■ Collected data
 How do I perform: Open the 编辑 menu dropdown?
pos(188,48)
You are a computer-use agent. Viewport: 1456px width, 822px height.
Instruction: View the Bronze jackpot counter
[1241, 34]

■ Work to complete
Transcribe all of the data, keeping every line identical.

■ Task result
 How do I perform: Open the 编辑 menu dropdown?
pos(188,48)
You are a computer-use agent. Viewport: 1456px width, 822px height.
Instruction: View the Bronze jackpot counter
[1241, 34]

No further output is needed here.